En puridad de conceptos, diríamos que el verdadero «misterio» es que siendo el «Homo Sapiens Neanderthalensis» el último de los mamíferos superiores que aparecieron sobre la superficie del Planeta, fuera el que - en apenas medio millón de años - evolucionara más rápido que todos los demás; alcanzando cualidades y destrezas mucho más desarrolladas que sus congéneres: orangutanes, gorilas, mandriles, babuinos u otras de sus numerosísimas familias de «primos». Llegando a dominar las ciencias y las artes terrenales, hasta poder transformar sus condiciones de vida y la misma naturaleza del planeta que acababa de «colonizar». También es cierto - y debemos tenerlo en cuenta - que esta evolución física, psíquica, mental o científica del «Homo Sapiens Sapiens» tampoco ha sido general ni homogénea para todos sus individuos. Pues, querámoslo o no, la presencia de ciertos condicionantes climáticos, geográficos, físicos o espirituales, han marcado profundas diferencias entre unos pueblos y otros; o entre ciertos individuos y otros. Diferencias que marcaron distancias entre sus creencias y habilidades. No por distinciones étnicas o del color de la piel; aunque sí por su alimentación, su adiestramiento, su talante personal o por sus potencialidades intelectuales, derivadas de sus percepciones sensoriales.

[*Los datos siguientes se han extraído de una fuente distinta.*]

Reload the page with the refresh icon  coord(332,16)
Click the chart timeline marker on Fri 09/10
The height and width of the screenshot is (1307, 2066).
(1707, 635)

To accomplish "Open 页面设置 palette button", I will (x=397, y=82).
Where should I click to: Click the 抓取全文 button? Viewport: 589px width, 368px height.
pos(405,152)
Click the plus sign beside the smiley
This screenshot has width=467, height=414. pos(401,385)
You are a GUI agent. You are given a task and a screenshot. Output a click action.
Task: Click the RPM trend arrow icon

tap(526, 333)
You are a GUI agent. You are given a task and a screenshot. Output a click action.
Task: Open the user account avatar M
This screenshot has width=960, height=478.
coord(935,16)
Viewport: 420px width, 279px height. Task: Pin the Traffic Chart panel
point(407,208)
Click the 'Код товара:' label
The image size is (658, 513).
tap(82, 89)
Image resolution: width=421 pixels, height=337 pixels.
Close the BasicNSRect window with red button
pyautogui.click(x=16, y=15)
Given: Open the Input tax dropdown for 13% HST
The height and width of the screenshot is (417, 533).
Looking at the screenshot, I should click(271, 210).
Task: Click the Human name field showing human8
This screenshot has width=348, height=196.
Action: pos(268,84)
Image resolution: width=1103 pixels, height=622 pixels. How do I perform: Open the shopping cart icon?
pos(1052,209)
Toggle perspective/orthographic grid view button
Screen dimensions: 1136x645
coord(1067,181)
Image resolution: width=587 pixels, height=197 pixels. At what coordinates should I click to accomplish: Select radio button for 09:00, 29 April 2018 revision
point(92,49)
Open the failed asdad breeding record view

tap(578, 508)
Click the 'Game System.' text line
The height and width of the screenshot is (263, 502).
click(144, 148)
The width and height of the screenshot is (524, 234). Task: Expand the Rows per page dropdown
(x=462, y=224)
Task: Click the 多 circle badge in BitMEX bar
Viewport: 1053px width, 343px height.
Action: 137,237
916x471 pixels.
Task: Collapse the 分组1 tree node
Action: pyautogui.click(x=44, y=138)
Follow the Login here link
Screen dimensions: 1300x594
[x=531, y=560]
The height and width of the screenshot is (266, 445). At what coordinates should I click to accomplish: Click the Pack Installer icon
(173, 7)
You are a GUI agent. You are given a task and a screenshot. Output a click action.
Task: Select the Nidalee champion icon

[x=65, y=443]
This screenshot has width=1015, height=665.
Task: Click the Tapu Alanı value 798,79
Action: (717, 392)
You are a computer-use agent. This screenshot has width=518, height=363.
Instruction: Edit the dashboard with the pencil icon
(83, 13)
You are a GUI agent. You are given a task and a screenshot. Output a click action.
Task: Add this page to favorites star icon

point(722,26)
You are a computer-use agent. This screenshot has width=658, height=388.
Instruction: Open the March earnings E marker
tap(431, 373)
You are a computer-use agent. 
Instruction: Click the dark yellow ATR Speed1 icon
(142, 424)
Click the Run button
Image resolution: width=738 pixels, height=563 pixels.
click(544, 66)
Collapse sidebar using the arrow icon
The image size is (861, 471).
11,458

Podríamos formular este hecho con el famoso refrán: «Aunque la mona se vista de seda, mona se queda». Axioma que se confirma viendo el comportamiento de varios «pithecánthropus» actuales, dedicados preferentemente a la gestión de los asuntos públicos. Dedicación que no exige ninguna preparación especial; que no obliga a demostrar el nivel intelectual de sus componentes. No hay que hacer oposiciones para ser diputado, senador, asesor o ministro; ni siquiera para ser concejal ni alcalde; pero les habilita para debatir y aprobar asuntos y problemas esenciales para la vida social, para tomar decisiones de trascendencia o para condenar a grandes sectores de la población a condiciones penosas en su vida laboral, social y familiar.

Sorprenden los jóvenes líderes nuevamente disfrazados - «vestidos de seda» - de aspecto «renovador» e intención «regeneradora», cuando lanzan sus soflamas «nacionalistas» o sus críticas a los partidos de la oposición; recurriendo a viejos tópicos, mil veces repetidos, que ya se utilizaban por parte de los partidos de la «ultraderecha» en las convocatorias electorales de la II República. Y más aún sorprende que estas mismas fórmulas sean aplaudidas, jaleadas y secundadas por los sectores ciudadanos peor informados, que esperan y aspiran encontrar en las «tradiciones» y costumbres de los abuelitos la fácil solución de «lo que siempre se ha hecho y dicho desde altares y púlpitos». «Siempre pasa lo de siempre…» Decía un veterano político republicano. Y «aunque las monas se vistan de seda…».